Gold’s downward pressures are weighing on the 1,959 level, which is the 38.2% Fibonacci retracement of the recent 1,780-2,070 rally. Despite the deep retreat in the price of the commodity, the bullish simple moving averages (SMAs) continue to endorse the ascent in the precious metal.
Meanwhile, the short-term oscillators are skewed to the downside, confirming that positive impetus is fading. The MACD is far north of the zero threshold and looks set to slide beneath its red trigger line, while the RSI is falling in the bullish zone. Furthermore, the negatively charged stochastic oscillator is suggesting additional negative price action.

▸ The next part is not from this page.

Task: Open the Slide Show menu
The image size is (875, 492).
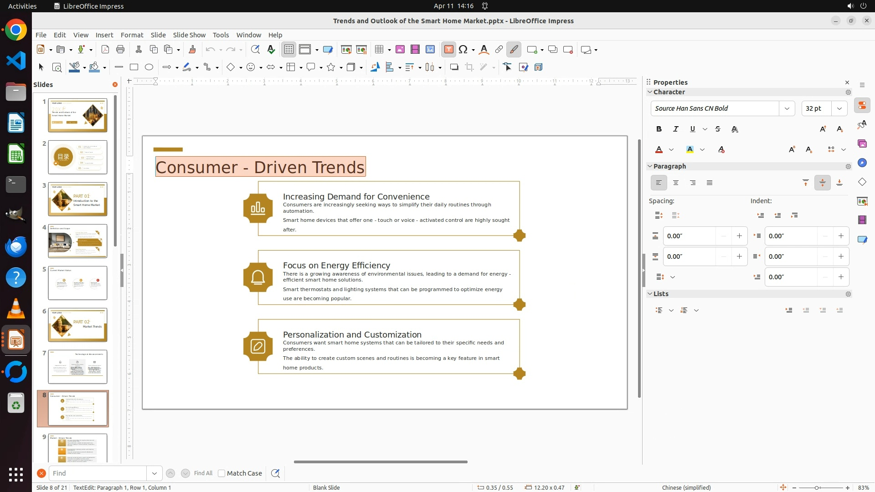Action: click(189, 35)
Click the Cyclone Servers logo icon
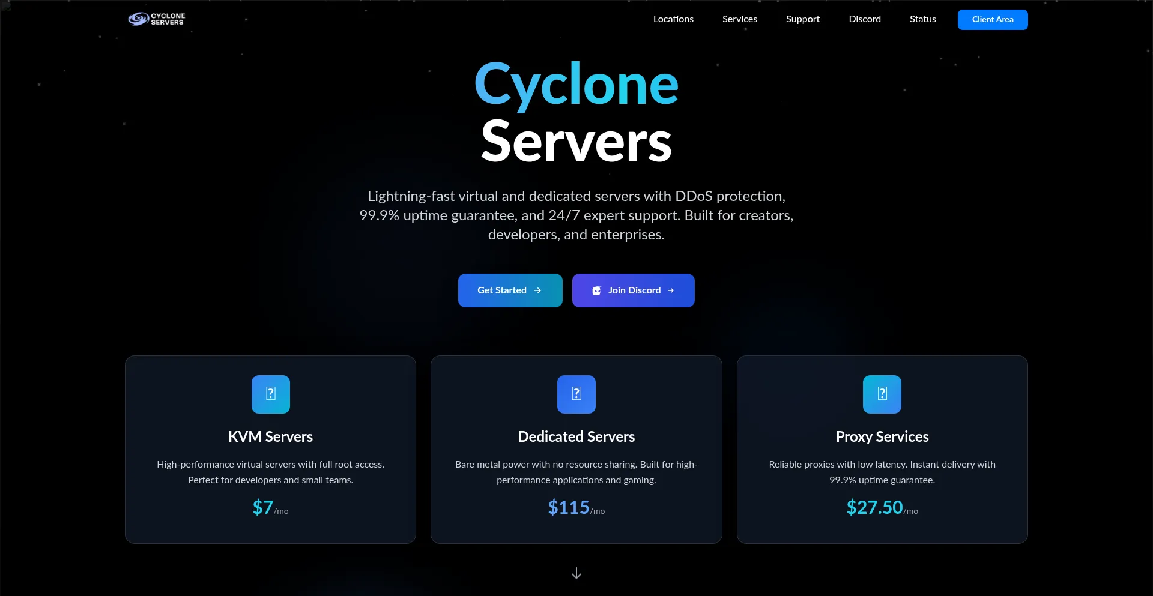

In the negative scenario, an immediate support band exists between the 38.2% Fibo of 1,959 and the inside swing high of 1,950. If this upside defence dissolves, sellers could meet the mid-Bollinger band at 1,934 before testing the 1,913 low. Surrendering extra ground, the bears may then target a buffer zone from the 61.8% Fibo of 1,891 until the 1,877 trough, recorded on February 24.
Alternatively, if buyers create positive traction off the 1,950-1,959 obstacle, upside constraints could emerge around the 23.6% Fibo of 2,001 and the 2,009 high overhead. If bullish drive grows, traders’ focus could shift to the upper Bollinger band at 2,034. Successfully overrunning it though, the price may revisit the section between the 2,059 barrier and the all-time high of 2,074, where the 19-month high also resides.
Summarizing, gold’s bullish bias is under strain but should remain active if the price holds above the 1,950-1,959 supporting barrier and the mid-Bollinger band at 1,934. Yet, in order to reinforce negative tendencies, the commodity’s price would need to sink past the 1,877-1,891 support border.